Proteotoxicity is defined as irreparable damage to the cell that is caused by an accumulation of impaired and misfolded proteins. Uncontrolled or severe proteotoxicity will ultimately result in cell death. The endoplasmic reticulum (ER), which controls the synthesis, folding, sorting, and transportation of over one-third of cellular proteins, is an essential organelle for regulating proteotoxicity. Either the increase of the damaged/misfolded protein load or the reduction of ER folding capacity could disrupt ER homeostasis and induce ER stress. Cells utilize a series of protective actions to restore ER homeostasis, including the induction of a coordinated adaptive program termed the Unfolded Protein Response (UPR).
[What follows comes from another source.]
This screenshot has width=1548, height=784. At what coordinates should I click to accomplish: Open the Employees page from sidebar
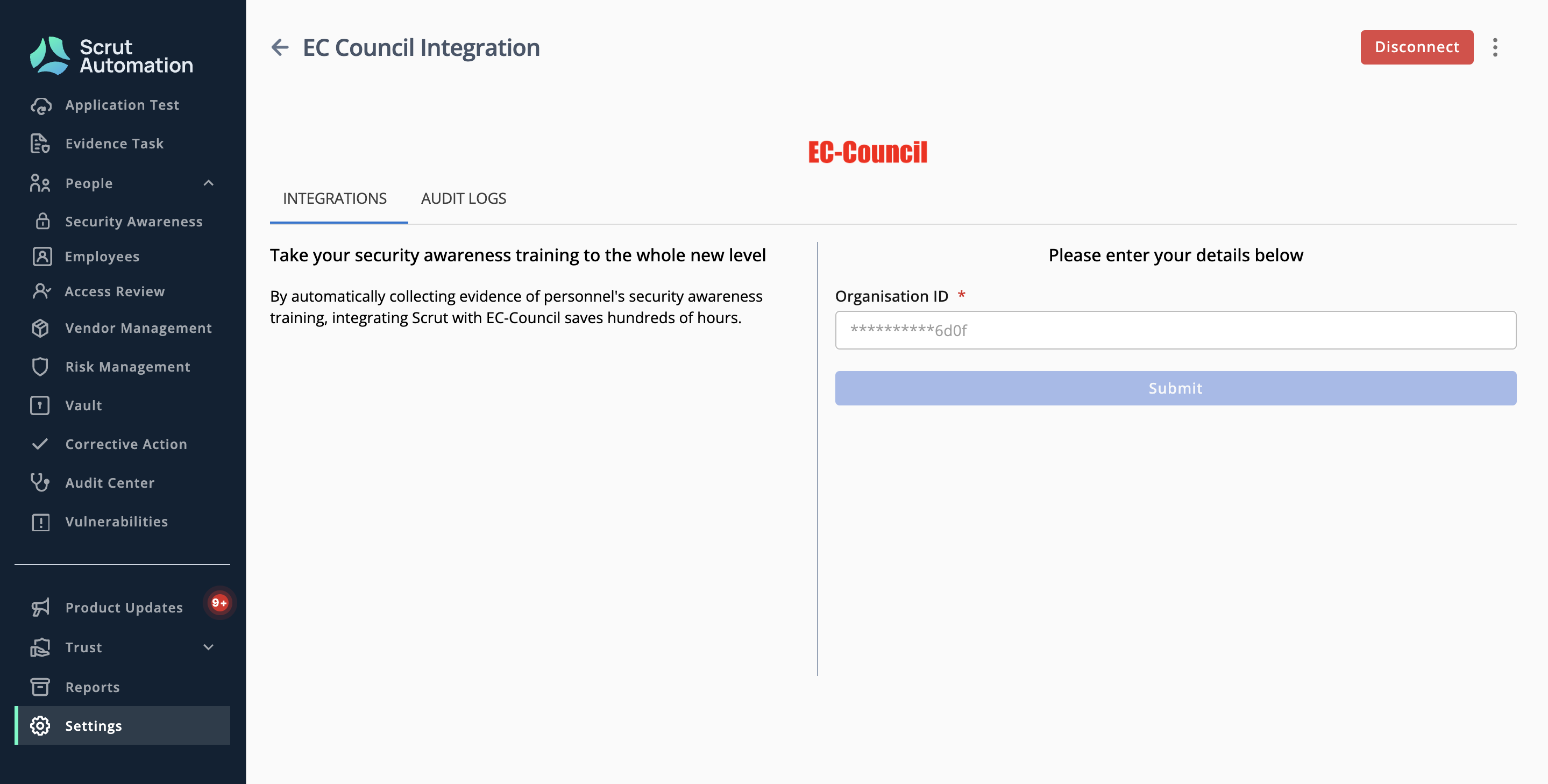[102, 256]
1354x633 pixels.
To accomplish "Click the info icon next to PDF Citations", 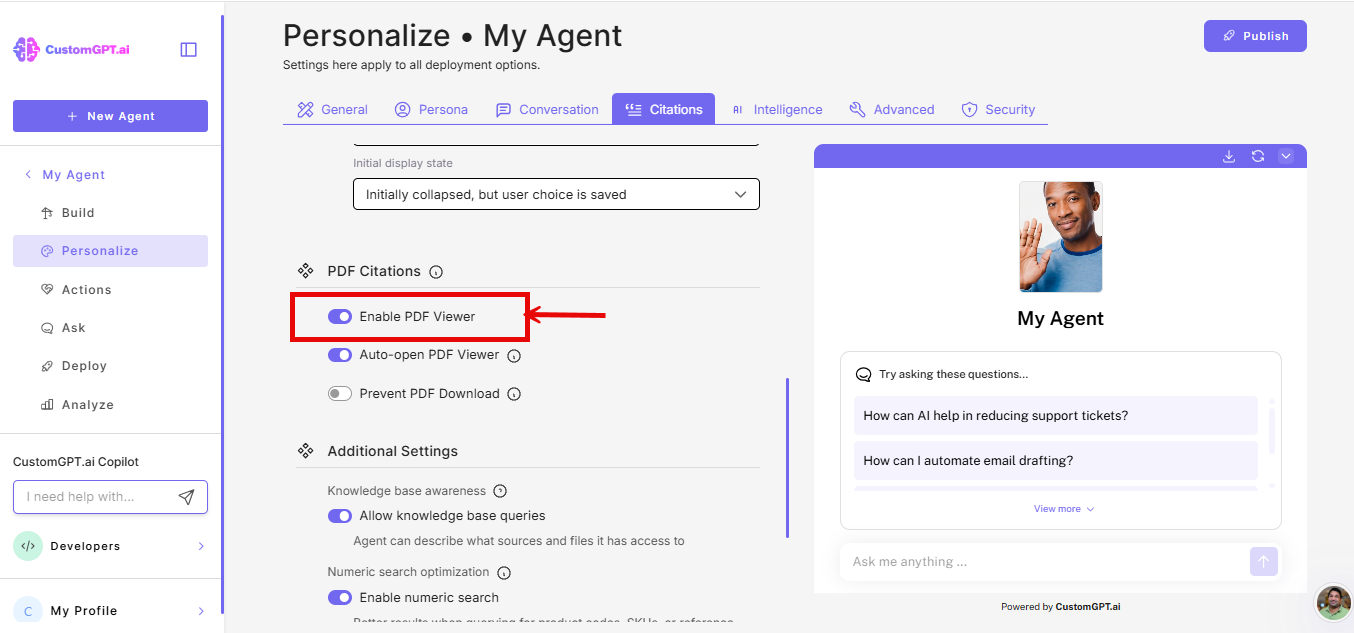I will point(435,271).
UPR helps to relieve ER stress by increasing the protein folding capacity of the ER and by promoting the ER-Associated Degradation (ERAD) of damaged/misfolded protein. Proteins that are not cleared by ERAD are transferred to quality control autophagy. It is well documented that ER stress is involved in the initiation and progression of various types of health problems, including neurodegeneration, cancer, muscle degeneration, cardiovascular disease, and autoimmune disorders. It is important to characterize the underlying mechanisms of ER stress that contribute to these diseases and to identify potential targets for their prevention and treatment. This chapter will introduce the signaling elements in ER stress pathways and crucial factors that regulate ER homeostasis, followed by a discussion of the mechanisms by which these factors or processes induce ER stress-mediated cell death. Subsequently, ER stress-related diseases and the potential targets for their treatment will be discussed, as well as the drugs that have been developed to target these disorders. Finally, this chapter will pose suggestions for future research directions.